上传的 django 图像文件名错误

发布于 2024-08-19 01:17:09 字数 156 浏览 5 评论 0原文

我不知道这是否是预期的行为,但是如果我创建一个包含 ImageField 字段的单个模型的项目并上传文件名为“árvórés”的照片,则上传的文件将以难以理解的文件名(ascii,我认为)。直接的结果是,该照片无法从网站上检索。

这是正常的吗?如果是,那么如何允许这些类型的文件名?

I don't know if this is expected behavior or not, but if I create a project with a single model with an ImageField field and upload a photo with the filename "árvórés", the uploaded file is saved with an incomprehensible filename(ascii, I presume). As a direct result, that photo becomes impossible to retrieve from the site.

Is this normal? If yes, then how to allow those types of filenames?

如果你对这篇内容有疑问,欢迎到本站社区发帖提问 参与讨论,获取更多帮助,或者扫码二维码加入 Web 技术交流群。

扫码二维码加入Web技术交流群

发布评论

需要 登录 才能够评论, 你可以免费 注册 一个本站的账号。

评论(1

寻找我们的幸福 2024-08-26 01:17:09

问题是您没有指定浏览器应如何编码 POST 数据,随后您将得到浏览器猜测它应该使用的任何内容 - 通常是 ISO-8859-1 而不是 Unicode (UTF-8)。

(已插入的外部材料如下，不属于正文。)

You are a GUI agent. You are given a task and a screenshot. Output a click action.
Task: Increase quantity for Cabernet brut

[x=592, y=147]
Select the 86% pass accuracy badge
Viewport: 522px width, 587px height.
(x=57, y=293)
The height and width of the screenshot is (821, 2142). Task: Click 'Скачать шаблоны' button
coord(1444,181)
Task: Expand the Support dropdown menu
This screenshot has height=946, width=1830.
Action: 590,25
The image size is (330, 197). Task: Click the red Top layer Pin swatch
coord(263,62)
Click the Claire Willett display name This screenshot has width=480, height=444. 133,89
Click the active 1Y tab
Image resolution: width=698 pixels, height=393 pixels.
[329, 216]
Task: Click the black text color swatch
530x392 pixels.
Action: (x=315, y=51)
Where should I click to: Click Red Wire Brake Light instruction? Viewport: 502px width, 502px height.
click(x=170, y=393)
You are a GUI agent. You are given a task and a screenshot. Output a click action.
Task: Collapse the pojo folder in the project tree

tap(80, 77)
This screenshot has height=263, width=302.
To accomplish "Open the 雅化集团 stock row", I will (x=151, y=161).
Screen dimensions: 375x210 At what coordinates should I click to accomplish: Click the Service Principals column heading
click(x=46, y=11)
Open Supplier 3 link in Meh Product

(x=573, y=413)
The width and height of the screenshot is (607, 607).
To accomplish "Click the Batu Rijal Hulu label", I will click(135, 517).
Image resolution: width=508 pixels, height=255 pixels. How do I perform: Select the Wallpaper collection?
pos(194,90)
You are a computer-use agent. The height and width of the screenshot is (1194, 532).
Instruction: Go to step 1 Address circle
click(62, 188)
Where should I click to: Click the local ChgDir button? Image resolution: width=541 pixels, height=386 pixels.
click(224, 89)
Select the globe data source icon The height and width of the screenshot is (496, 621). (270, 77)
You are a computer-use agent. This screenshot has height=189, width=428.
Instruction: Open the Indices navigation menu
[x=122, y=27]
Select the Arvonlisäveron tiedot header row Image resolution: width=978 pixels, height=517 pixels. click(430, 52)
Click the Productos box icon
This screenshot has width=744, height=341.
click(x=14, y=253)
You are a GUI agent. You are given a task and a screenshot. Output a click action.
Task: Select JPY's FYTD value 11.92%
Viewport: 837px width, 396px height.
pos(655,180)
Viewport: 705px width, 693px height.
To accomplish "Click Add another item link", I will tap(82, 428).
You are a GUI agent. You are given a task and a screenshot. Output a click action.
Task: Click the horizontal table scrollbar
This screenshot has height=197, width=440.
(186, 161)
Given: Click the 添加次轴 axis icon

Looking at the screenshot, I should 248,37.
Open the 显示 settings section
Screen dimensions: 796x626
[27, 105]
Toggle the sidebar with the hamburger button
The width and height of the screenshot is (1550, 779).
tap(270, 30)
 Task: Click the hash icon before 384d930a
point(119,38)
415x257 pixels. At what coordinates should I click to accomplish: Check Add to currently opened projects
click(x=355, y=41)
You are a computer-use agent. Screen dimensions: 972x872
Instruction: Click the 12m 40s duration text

FORM 元素的 HTML 4.01 规范包括“accept-charset”属性,该属性允许您指定 POST 数据的编码偏好:

接受字符集 = 字符集列表 [CI]

该属性指定的列表
输入数据的字符编码
服务器接受的
处理此表格。该值为
空格和/或逗号分隔的列表
字符集值。客户必须
将此列表解释为异或
列表,即服务器能够
接受任何单个字符编码
每个收到的实体。

该属性的默认值
是保留字符串“UNKNOWN”。用户
代理可以将此值解释为
用于的字符编码
传送包含此内容的文件
FORM 元素。

换句话说,如果您提供以 UTF-8 编码的页面,浏览器将默认以 UTF-8 发布请求。

最好的解决方法是指定所有页面的字符编码,方法是在响应标头中包含适当的编码,或者在 HTML 的 HEAD 部分中包含类似以下内容:

<META http-equiv="Content-Type" content="text/html; charset=UTF-8">

HTML 4.01 规范有一个关于 如何指定您所提供的字符编码

另一种但较小的修复方法是不在任何地方指定字符编码,而是手动解码文件名,假设浏览器以 ISO-8859-1 的默认编码发送:

def upload_file(request):
    if request.method == 'POST':
        form = UploadFileForm(request.POST, request.FILES)
        if form.is_valid():
            filename = form.cleaned_data.image.name.decode('iso-8859-1')
            ...

The issue is that you haven't specified how the POST data should be encoded by the browser, and subsequently you are getting whatever the browser has guessed it should use - usually ISO-8859-1 instead of Unicode (UTF-8).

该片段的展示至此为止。